Monday, August 18, 2008

Points of Rememberance

Yesterday I went to the funeral of a girl whom I have know since we were five, and whom I was quite close with in our teenage years.
She was strikingly beautiful and a wonderful singer. She was religious in ways I could never comprehend, her God was not one that I could even consider let alone know. Her life was hard but her faith guided her steadfast. She was kind and caring. But more than anything she was a wealth of wisdom that was more than anyone our age possessed. Between her unwavering beliefs and her worldly notions, she always seemed just out of reach to me. A treat on a high shelf that I would never quite be able to get to.

I remember the first time she spent the night at my house, we were seven. She couldn't comprehend how I could sleep with my closet light on, how I would be afraid of the dark. I was angry because, what's not to get? Even then she wasn't just fearless but lacked any notion of childlike dread. She convinced me that just this one time, I would be safe because she would be next to me, which meant nothing else could be.

As her adult life began unfolding she decided on her dreams and took hold of the reigns. Instead of making plans for someday, she made plans for today. In her short life she visited 7% of the world, including most of Europe, Australia and lots of Asia. She backpacked through eastern Asia for 6 1/2 weeks by herself. She had a passion to see the world, to know people, to learn about everyone she could meet and to help them in any way she knew how.

And on Monday night, she wrote her mom an e-mail telling her that her back hurt so bad she was afraid to go to bed.
But she did.

At her service her aunt explained that her heart was too big for her body to contain, and that's why it stopped.

Is it possible that she knew somehow, consciously or subconsciously, that she would live a short life and that she had to live it to the brink?

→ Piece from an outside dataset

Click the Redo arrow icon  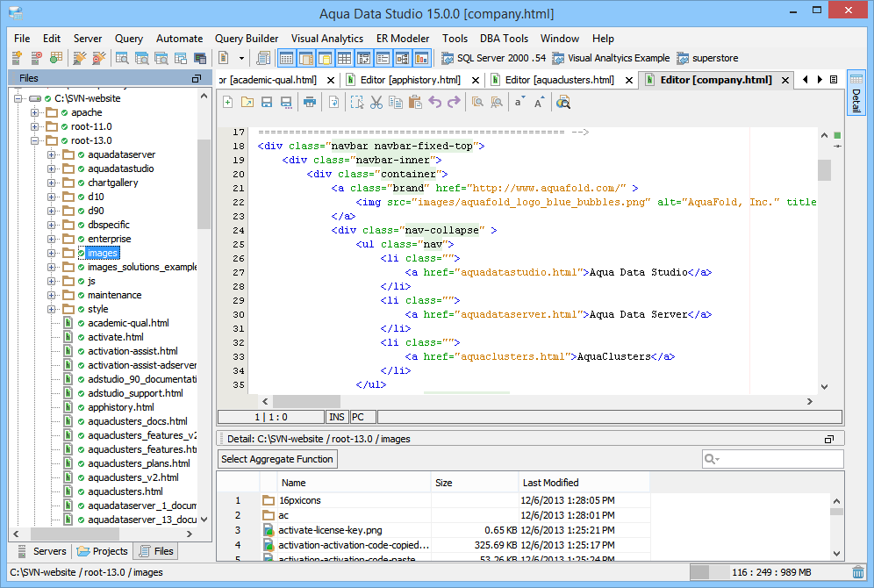pos(454,103)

I've been wondering this for a while.

A friend of mine lost her daughter to a brain tumor at the age of nine. This little girl was not bothered by the issues that plague most little kids, she didn't cry when she didn't get the toy she wanted, she didn't pout when things didn't go her way. She was kind, and loving and could never grasp why anyone would ever be mad at anyone for any reason because there is too much goodness in the world, too many reasons to be happy. She seemed more in tune with emotions and had words of wisdom that couldn't have possibly come from her own experiences.

She would also constantly ask her mother "how old will you be when I die?"
At the time, these questions just seemed bizarre and macabre. But in hindsight...

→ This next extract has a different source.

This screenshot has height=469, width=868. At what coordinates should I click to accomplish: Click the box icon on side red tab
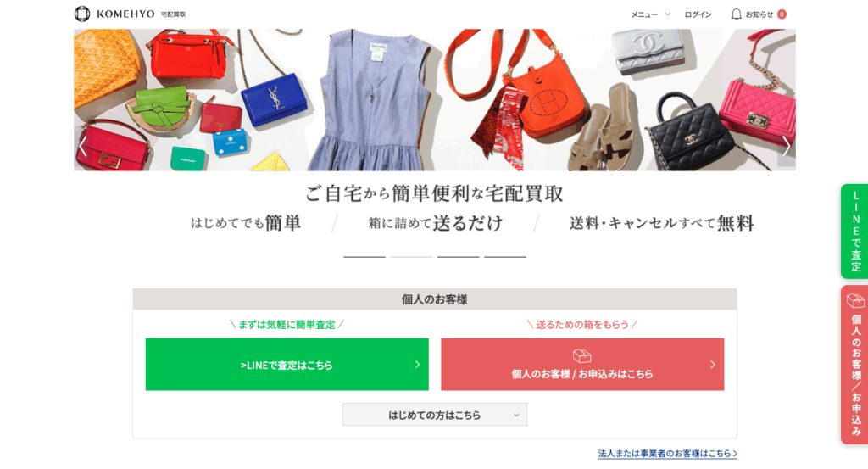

I asked my friend once if she thought her daughter knew she only had a short life to live and that's why she jammed so much happiness into it.
"I hope not", she replied. "I could never be ok with the notion that my daughter always knew she would die"

But for me? I find it comforting. At least that if they somehow knew, even if it was within the depths of their souls that they could only hear as faint whisper, they were made aware of their untimely doom and given the opportunity to seize what brief time they had.
The other thought I've had racing through my head is one that we all have when faced with death in whatever capacity.
When you die, what will people say about you? Will you be happy with your story when the last chapter is written?

If I were to die tomorrow I'm confident that people would talk about my humor, my independence, my desire to go gently against the grain. Doing what I did because it made me happy, not because I was supposed to do it. But mostly, that I loved fiercely and cherished the ones I loved explicitly.

It forced me to acknowledge that I am happy with myself, my life.

What will people say at your eulogy? Tell me with explicit truth, don't be afraid of coming across cocky or arrogant, what are the things people will remember about you?


Vanessa said...

Boy you ask the hard questions! I think people will remember me for my love of animals, gentle spirit and love of adventure.